By BRICs, he means the developing economies of Brazil, Russia, India and China that are driving commodity prices so high and the share prices of BHP Billition and Rio Tinto with them.

However, Aitken believes in the medium-term, the resource story will overcome the struggling US economy story.
List of reasons
I don’t have the 100 per cent confidence of Aitken but I am investing as though I am and here are some reasons why:
  • the US central bank boss, Ben Bernanke, will keep cutting interest rates to save US financial institutions from a massive contraction that would cause a recession
  • the Republican administration faces an election at the end of 2008 and a recession would put a nail in the coffin for the party.
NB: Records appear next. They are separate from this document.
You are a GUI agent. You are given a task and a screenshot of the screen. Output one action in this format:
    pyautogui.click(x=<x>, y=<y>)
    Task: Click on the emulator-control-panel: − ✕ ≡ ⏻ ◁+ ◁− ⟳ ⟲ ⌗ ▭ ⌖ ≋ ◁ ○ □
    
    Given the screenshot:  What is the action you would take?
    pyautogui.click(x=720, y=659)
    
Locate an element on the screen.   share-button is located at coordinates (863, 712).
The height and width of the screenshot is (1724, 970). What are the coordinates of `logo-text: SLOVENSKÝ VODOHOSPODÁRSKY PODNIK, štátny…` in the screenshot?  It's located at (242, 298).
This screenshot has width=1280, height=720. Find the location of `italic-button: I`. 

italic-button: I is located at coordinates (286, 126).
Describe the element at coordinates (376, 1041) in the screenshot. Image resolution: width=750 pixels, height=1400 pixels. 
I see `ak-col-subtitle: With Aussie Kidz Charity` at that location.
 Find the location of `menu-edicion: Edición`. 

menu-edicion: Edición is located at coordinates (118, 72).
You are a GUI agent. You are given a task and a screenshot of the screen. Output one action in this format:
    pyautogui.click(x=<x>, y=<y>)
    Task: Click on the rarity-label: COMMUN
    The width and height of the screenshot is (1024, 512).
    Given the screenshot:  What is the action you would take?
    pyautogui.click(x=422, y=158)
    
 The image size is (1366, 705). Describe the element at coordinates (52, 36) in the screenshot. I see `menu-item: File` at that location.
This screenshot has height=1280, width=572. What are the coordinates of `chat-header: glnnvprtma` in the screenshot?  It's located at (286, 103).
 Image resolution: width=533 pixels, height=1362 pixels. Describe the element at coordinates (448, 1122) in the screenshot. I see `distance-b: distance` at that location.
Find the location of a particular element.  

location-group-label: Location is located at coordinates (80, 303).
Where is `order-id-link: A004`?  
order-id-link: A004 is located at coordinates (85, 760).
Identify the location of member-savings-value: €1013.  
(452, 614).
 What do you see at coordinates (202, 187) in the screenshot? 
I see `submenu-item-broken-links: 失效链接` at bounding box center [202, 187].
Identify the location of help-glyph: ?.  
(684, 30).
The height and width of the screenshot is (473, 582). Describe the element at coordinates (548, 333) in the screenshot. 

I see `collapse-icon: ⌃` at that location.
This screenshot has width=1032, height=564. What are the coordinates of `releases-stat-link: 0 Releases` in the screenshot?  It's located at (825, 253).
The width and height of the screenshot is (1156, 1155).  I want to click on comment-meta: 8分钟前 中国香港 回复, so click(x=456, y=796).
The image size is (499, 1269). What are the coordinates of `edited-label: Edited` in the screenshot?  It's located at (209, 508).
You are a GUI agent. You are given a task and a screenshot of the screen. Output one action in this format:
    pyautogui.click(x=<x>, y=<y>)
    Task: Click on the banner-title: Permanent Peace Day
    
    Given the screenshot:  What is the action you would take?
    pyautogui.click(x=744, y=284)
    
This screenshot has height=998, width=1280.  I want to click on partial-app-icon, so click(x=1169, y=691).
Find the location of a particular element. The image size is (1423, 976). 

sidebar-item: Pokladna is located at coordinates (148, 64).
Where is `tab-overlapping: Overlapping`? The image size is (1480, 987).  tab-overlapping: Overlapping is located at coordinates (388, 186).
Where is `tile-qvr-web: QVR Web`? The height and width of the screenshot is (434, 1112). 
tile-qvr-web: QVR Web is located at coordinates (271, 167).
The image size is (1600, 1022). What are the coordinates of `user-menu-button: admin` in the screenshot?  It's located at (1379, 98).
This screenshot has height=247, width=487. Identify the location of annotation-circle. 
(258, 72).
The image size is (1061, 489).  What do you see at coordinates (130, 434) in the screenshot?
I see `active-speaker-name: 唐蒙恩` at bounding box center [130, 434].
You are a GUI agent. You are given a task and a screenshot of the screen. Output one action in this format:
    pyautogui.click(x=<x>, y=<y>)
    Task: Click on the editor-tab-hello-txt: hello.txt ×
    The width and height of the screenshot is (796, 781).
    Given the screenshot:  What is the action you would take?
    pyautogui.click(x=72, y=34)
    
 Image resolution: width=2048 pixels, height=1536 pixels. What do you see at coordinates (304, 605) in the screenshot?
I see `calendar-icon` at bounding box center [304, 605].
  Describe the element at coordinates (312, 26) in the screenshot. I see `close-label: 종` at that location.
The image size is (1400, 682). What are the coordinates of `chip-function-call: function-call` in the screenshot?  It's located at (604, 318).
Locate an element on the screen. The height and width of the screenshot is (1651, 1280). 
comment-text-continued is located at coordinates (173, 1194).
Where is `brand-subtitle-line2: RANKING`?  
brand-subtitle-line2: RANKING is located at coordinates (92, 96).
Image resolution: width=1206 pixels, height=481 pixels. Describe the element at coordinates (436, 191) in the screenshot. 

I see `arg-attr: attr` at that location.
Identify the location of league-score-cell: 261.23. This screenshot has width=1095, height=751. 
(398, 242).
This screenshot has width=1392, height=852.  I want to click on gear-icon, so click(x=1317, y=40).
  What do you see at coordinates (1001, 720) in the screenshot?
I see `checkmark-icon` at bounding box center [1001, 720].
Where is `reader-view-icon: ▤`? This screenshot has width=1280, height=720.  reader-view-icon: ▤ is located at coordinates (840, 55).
History shows that the Republicans have seldom seen a severe economic slowdown in an election year when they were in power
  • China’s growth is driven by government demand supported by a successful trade policy, which sees them with a treasure trove of foreign exchange
  • the US demand China relies on is important but not too important to undermine strong economic growth
  • interest rate cuts in the UK and even Europe could soon happen and that will help sustain economic activity in the face of financial market uncertainty.
The positive story will win

These are tricky times and a lot could go wrong if economic policies are mismanaged but my feeling is that we will muddle through this phase because the positive BRIC story will win through over the negative sub-prime story.

However, a recession will eventually come and I will be on the look out for that unavoidable eventuality in the year or so ahead.

Right now the forward price/earnings numbers for the overall stock market are well below 20, which is when I start getting a little panicky. This is another reason why I’m still looking for good companies that have been over-sold.

Word of warning

One other word of warning in case you’re different to me. I’m investing for the long-term. I buy great businesses with fantastic outlooks and if the market marks them down in the short-term because everyone is spooked or because short-term traders can sell today to buy tomorrow when the share price falls, it doesn’t bother me. In fact, it’s a buying opportunity.

I have houses that I’m glad I didn’t have to sell two years ago and I’m doubly glad about their value today. I have the same attitude to my quality shares.